## Supplied text
We optimized the inputs so the network’s output splits 50 % for one target digit and 50 % for the other by averaging their cross-entropy losses. The resulting images are classified at about 48 % vs. 52 %, confirming the method works.

---


### Task 3

In [None]:
initial_dream = torch.randn(10, 1, 28, 28, device=device)

def dream_with_l2_animated(initial_dream, lambda_l2, steps=200):
    dream = initial_dream.clone().detach().requires_grad_(True)
    net.eval()
    targets = torch.arange(10, device=device)

    optimizer = torch.optim.Adam([dream], lr=0.1)
    frames = []
    confidence_history = []

    for step in range(steps):
        optimizer.zero_grad()
        logits = net(dream)
        ce_loss = F.cross_entropy(logits, targets)
        l2_loss = lambda_l2 * dream.pow(2).mean()

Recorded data
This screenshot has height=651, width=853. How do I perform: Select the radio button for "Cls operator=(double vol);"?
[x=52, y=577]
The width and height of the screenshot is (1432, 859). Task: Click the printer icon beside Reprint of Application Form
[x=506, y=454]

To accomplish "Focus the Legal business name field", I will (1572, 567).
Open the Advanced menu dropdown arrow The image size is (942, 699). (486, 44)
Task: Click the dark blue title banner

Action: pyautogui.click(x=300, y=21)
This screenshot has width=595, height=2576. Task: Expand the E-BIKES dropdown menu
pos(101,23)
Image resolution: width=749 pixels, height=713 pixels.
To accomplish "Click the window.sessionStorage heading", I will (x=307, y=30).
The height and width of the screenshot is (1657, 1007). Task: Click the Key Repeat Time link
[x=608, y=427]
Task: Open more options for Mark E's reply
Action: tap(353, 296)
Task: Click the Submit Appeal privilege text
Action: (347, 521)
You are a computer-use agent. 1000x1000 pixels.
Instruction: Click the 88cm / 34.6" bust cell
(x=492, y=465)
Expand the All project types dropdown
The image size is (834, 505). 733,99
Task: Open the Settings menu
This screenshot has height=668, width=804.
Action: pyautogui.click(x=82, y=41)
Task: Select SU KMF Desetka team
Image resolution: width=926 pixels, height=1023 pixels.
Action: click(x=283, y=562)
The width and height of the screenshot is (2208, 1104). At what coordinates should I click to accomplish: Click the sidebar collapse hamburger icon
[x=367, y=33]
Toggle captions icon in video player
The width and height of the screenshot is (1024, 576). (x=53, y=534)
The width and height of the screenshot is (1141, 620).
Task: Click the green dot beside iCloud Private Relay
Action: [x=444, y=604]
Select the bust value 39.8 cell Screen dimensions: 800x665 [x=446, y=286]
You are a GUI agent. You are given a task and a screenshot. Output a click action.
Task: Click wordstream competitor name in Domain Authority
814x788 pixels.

## What to produce
Continue the notebook on optimizing input images for digit classes, starting right after its last line. The rows have no part in this work.

## The response
        total_loss = ce_loss + l2_loss

        total_loss.backward()
        optimizer.step()
        dream.data.clamp_(-1, +1)

        if step % 10 == 0 or step == steps-1:
            with torch.no_grad():
                denorm = dream.detach().cpu() * 0.3081 + 0.1307
                denorm = denorm.clamp(0, 1).numpy()
                probs = F.softmax(net(dream), dim=1)
                confidences = probs[range(10), targets].detach().cpu().numpy()

            frames.append(denorm)
            confidence_history.append(confidences)

    fig, axes = plt.subplots(2, 5, figsize=(12, 5))
    fig.suptitle(f"λ = {lambda_l2}", fontsize=14, y=0.95)
    plt.subplots_adjust(top=0.85, hspace=0.3, wspace=0.3)
    plt.close()

    ims = []
    for i, ax in enumerate(axes.flatten()):
        im = ax.imshow(frames[0][i,0], cmap='gray', animated=True)
        ax.axis('off')
        ax.set_title(f"{i}\n", fontsize=10)
        ims.append(im)

    def update(frame):
        for i, im in enumerate(ims):
            im.set_array(frames[frame][i,0])
            axes.flatten()[i].set_title(f"{i}\n{confidence_history[frame][i]:.1%}", fontsize=10)
        return ims

    return FuncAnimation(fig, update, frames=len(frames), interval=100, blit=True)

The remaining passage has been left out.